*Text shown*
==========

4.       Compensation

         4.1      As compensation for all consulting services rendered by the
                  Consultant during the Engagement Period pursuant to this
                  Agreement, the Corporation shall pay the Consultant 500,000
                  registered shares of common stock, $.001 par value per share,
                  of the Corporation. Said shares to be issued quarterly, in
                  four equal amounts of 125,000 shares, with the first
                  installment due on the signing of this Agreement.

         4.2      During the term of this Agreement, the Corporation shall

                                       3
<PAGE>
Tirex Corporation / Phillip Romanoff Consulting Contract
August 10, 2000

                  reimburse the Consultant for reasonable and properly
                  documented out-of-pocket business and/or entertainment
                  expenses incurred by the Consultant in connection with his
                  duties under this Agreement.

5.       TERMINATION

         5.1      TERMINATION FOR CAUSE
                  Termination For Cause may be effected by the Corporation in
                  accordance with the procedures set forth in Paragraph 1.5 at
                  any time during the term of this Agreement and shall be
                  effected by written notification to the Consultant in
                  accordance with Paragraph 4.8 below. Upon the effectiveness of
                  a Termination For Cause, the Consultant shall promptly be paid
                  all appropriate business expenses incurred by the Consultant
                  in connection with his duties hereunder, all to the date of
                  termination, but the Consultant shall not be paid any other
                  compensation or reimbursement of any kind.

         5.2      TERMINATION OTHER THAN FOR CAUSE
                  Notwithstanding anything else in this Agreement, the
                  Corporation may effect a Termination Other Than For Cause at
                  any time upon giving written notice to the Consultant of such
                  termination. Upon the effectiveness of any Termination Other
                  Than For Cause, the Consultant shall promptly be paid any
                  unissued shares under this Agreement and any appropriate
                  business expenses incurred by the Consultant in connection
                  with his duties hereunder, all to the date of termination.

         5.3      TERMINATION FOR GOOD REASON
                  Notwithstanding anything else in this Agreement, the
                  Consultant may effect a Termination for Good Reason at any
                  time upon giving written notice to the Corporation of such
                  termination in accordance with the provisions of Paragraph 4.8
                  hereof. Upon the effectiveness of any Termination for Good
                  Reason, the Consultant shall promptly be paid all appropriate
                  business expenses incurred by the Consultant in connection
                  with his duties hereunder, all to the date of termination.

==========

*Data supplied*
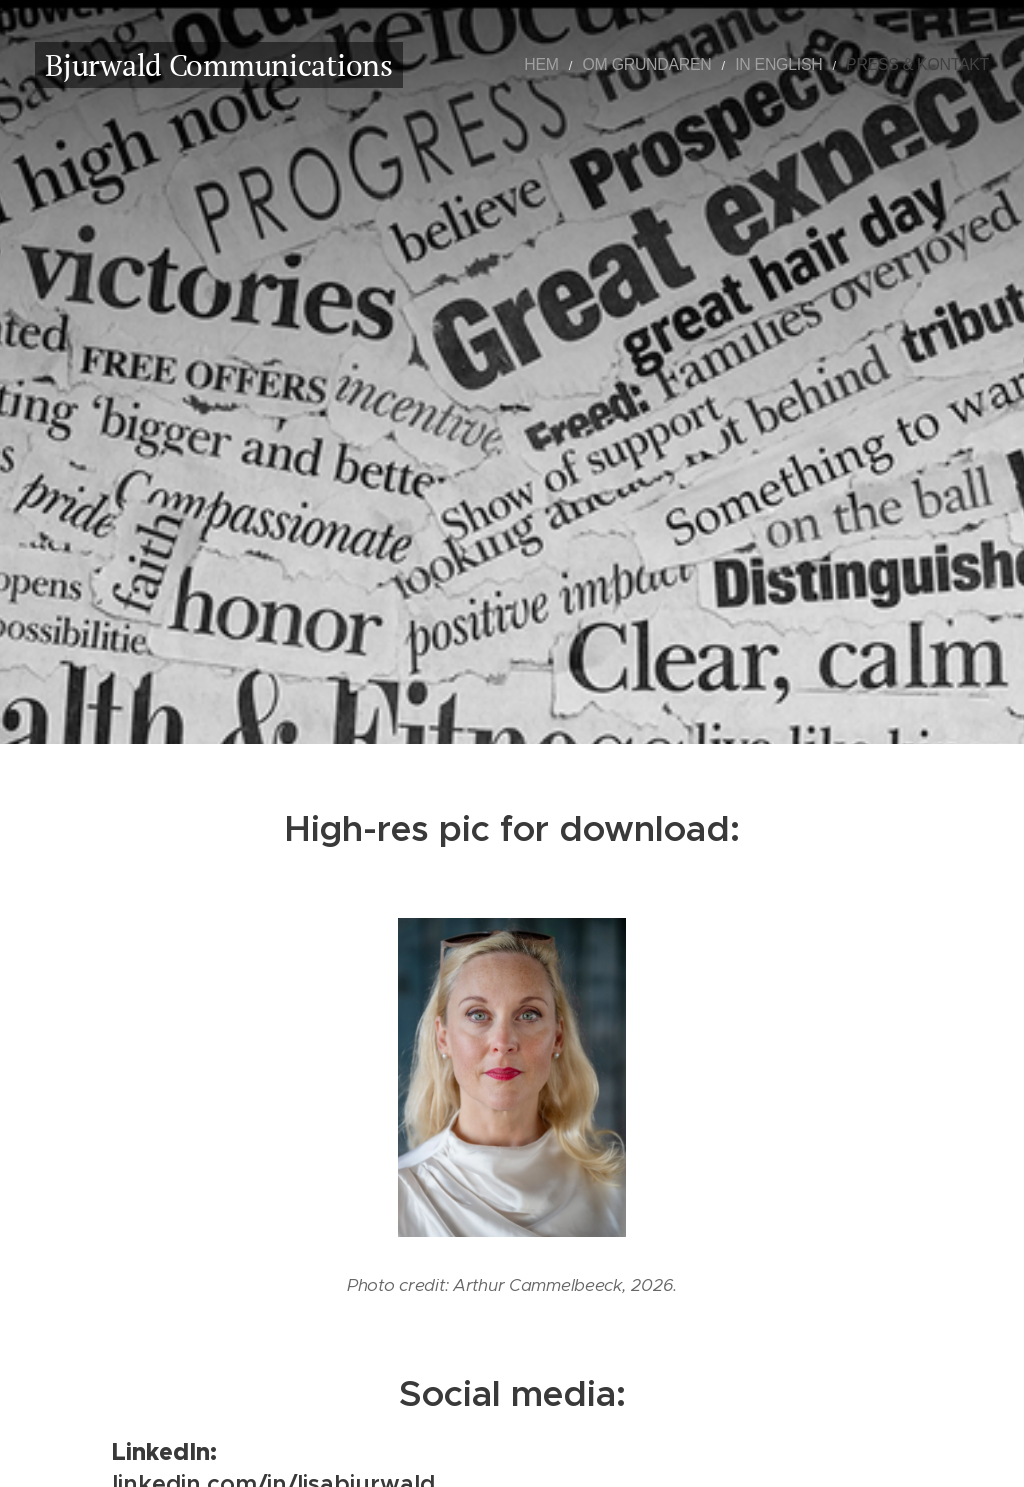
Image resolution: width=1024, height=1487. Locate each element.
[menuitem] (601, 65)
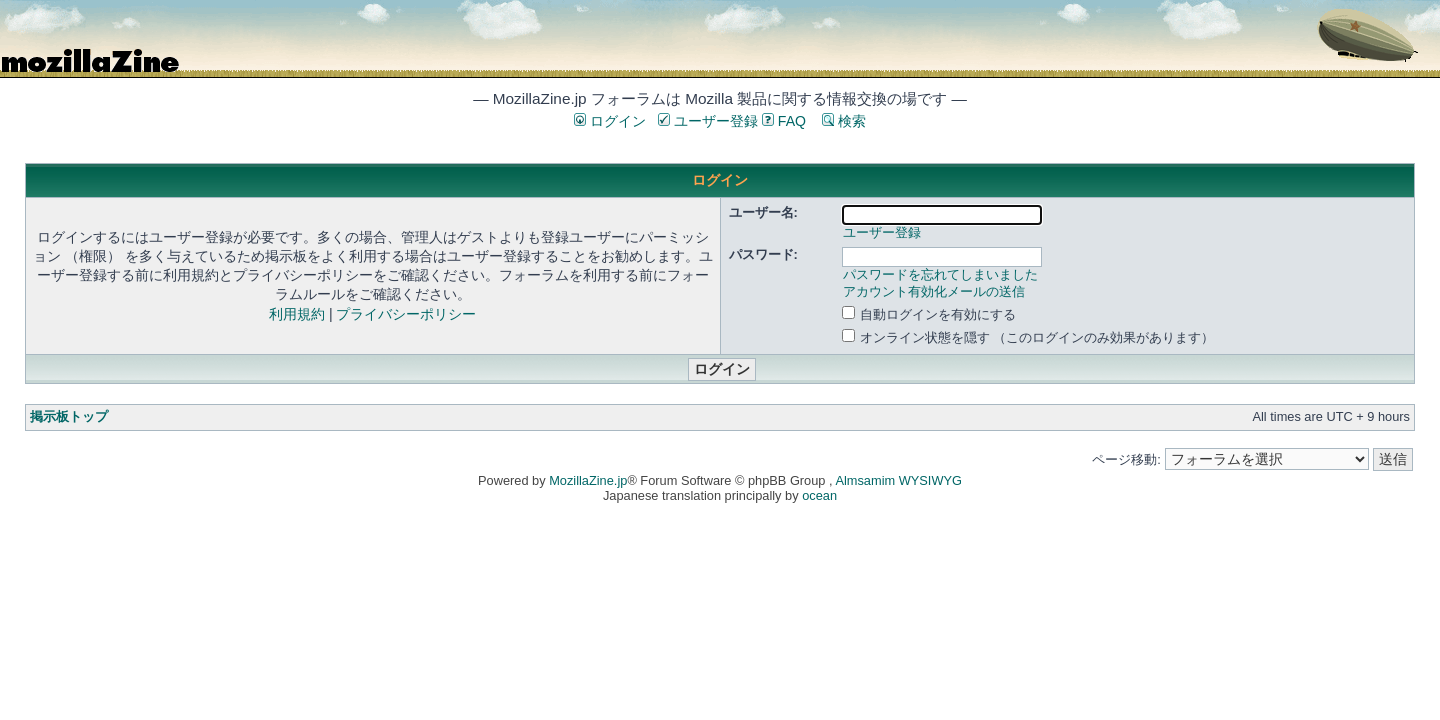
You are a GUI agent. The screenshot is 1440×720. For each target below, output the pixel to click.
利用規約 (297, 314)
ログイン (610, 121)
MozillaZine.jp (588, 480)
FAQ (784, 121)
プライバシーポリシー (406, 314)
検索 (844, 121)
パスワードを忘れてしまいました (940, 274)
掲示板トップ (69, 416)
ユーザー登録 (708, 121)
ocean (819, 495)
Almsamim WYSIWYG (898, 480)
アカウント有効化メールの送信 (934, 291)
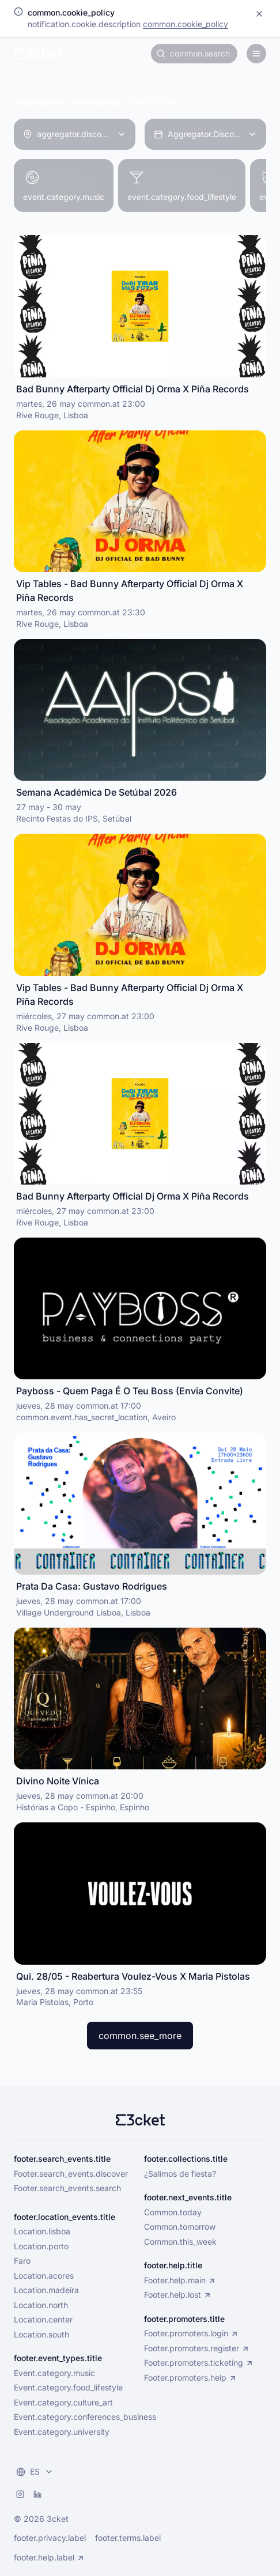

==========

*Tasks*
A. In the consulting contract, what are the 500,000 shares of common stock paid to the Consultant for?
B. In the listing, swap "FAQ" for "Help" and write out the whole listing again with nothing else changed, leaving out the pictures.

*Full solutions*
A. They are compensation for all the consulting services the Consultant renders during the Engagement Period under the Agreement.

B.
Image resolution: width=1024, height=1487. Locate each element.
[menuitem] (601, 65)
You are a GUI agent. The screenshot is 1440×720. For each target below, output the pixel to click.
利用規約 (297, 314)
ログイン (610, 121)
MozillaZine.jp (588, 480)
Help (784, 121)
プライバシーポリシー (406, 314)
検索 (844, 121)
パスワードを忘れてしまいました (940, 274)
掲示板トップ (69, 416)
ユーザー登録 (708, 121)
ocean (819, 495)
Almsamim WYSIWYG (898, 480)
アカウント有効化メールの送信 (934, 291)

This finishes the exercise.